- [Task goal]:
In the entries below, tally the lines that contain the string "computer", then state that number alone.

Data excerpts:

○ ○ ○ ○ ○ ○ ○

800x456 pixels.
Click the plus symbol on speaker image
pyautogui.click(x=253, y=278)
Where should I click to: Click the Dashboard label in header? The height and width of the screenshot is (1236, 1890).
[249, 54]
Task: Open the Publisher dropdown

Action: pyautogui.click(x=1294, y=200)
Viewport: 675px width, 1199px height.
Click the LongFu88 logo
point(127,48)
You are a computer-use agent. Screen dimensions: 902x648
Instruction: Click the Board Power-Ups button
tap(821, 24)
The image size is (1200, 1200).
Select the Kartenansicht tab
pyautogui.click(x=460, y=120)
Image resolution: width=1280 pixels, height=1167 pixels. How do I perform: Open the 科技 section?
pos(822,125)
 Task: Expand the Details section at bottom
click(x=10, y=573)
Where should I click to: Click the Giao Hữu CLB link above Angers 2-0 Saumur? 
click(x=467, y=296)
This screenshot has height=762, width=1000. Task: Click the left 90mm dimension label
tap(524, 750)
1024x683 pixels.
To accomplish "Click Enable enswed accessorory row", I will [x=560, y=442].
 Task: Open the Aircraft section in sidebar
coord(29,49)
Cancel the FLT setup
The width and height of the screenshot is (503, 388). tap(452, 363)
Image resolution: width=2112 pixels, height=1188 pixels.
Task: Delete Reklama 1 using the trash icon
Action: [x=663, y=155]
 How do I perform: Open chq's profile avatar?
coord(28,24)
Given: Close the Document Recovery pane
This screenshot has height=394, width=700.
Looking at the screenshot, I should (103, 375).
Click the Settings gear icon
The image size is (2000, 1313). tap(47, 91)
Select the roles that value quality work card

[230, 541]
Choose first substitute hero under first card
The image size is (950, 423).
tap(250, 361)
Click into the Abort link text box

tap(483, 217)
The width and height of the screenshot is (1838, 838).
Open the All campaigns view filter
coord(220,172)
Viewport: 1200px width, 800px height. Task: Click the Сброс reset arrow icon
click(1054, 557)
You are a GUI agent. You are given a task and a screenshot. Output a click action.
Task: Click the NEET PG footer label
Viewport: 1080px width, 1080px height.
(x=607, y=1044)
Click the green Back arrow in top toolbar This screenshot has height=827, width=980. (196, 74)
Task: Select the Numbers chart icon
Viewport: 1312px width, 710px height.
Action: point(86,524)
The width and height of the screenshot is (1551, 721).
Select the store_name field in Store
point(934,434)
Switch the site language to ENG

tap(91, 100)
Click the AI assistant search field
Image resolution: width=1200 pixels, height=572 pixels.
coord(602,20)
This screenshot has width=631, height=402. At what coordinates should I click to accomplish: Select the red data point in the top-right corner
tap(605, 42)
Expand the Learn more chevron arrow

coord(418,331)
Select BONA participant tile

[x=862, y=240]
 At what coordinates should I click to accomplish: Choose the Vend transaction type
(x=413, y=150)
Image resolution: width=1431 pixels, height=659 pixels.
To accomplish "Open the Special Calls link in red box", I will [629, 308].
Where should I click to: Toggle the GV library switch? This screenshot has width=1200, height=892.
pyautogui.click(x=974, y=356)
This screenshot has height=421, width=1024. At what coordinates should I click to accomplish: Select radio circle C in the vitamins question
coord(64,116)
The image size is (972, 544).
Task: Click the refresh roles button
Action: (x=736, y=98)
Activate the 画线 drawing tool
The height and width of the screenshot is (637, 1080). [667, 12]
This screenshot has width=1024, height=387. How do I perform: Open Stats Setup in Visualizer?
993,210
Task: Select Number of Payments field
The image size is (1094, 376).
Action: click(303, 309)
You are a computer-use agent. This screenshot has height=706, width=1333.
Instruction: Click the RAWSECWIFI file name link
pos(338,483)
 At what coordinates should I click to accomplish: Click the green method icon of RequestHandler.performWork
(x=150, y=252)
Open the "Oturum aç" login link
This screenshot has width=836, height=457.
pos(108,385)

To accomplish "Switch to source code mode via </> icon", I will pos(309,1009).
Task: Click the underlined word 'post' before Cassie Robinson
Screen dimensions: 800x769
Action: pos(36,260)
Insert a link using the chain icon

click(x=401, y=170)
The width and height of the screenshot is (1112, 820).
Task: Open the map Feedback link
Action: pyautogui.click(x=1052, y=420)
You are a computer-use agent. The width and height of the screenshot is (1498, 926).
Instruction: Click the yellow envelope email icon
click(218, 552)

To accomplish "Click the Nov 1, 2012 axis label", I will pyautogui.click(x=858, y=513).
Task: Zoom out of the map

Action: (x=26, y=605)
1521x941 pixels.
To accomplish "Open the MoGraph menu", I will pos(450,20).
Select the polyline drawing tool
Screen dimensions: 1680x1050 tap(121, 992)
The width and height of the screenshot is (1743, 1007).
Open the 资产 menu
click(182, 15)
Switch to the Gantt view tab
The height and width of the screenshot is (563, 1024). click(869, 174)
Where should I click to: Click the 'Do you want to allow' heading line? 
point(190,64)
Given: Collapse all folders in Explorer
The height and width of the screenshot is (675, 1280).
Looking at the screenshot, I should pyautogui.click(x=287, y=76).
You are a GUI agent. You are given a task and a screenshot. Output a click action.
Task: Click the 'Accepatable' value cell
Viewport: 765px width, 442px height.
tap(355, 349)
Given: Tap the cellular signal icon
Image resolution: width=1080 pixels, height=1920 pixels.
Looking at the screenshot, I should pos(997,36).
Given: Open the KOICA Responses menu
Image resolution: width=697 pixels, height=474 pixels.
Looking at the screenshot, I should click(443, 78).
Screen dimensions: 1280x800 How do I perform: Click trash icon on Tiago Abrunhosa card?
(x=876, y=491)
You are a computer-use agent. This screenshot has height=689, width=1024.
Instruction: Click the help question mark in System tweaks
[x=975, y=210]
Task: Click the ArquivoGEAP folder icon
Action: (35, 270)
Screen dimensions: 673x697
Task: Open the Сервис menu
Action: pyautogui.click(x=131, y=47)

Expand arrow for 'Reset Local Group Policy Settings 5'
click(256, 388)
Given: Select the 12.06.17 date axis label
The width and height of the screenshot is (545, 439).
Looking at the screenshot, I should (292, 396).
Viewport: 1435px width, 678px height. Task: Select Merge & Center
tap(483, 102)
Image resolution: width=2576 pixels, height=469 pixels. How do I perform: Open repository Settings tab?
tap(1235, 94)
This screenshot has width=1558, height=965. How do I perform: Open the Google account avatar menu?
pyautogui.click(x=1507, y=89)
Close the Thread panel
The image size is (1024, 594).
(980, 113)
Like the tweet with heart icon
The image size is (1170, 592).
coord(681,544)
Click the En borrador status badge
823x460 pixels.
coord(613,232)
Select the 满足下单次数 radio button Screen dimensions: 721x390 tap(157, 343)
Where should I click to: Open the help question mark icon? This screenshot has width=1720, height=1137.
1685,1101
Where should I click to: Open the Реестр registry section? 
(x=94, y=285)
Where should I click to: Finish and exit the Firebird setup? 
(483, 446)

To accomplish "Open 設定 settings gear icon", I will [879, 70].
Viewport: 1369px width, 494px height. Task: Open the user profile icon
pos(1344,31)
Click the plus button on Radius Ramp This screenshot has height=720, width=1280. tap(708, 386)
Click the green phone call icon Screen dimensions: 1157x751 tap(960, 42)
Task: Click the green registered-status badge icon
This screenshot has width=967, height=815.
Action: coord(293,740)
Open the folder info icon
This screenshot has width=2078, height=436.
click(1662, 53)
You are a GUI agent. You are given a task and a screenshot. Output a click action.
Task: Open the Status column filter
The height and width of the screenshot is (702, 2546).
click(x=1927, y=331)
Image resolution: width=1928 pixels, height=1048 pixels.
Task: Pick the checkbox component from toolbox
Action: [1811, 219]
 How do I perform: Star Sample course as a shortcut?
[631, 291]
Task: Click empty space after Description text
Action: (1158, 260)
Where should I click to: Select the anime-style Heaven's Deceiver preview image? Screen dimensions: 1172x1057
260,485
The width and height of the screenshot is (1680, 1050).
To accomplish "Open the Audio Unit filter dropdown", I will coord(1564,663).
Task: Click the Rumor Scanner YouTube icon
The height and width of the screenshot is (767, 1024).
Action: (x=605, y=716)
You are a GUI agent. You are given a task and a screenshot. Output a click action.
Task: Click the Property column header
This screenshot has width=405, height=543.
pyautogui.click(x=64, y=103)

○ ○ ○ ○ ○ ○ ○

- [Expected answer]:
4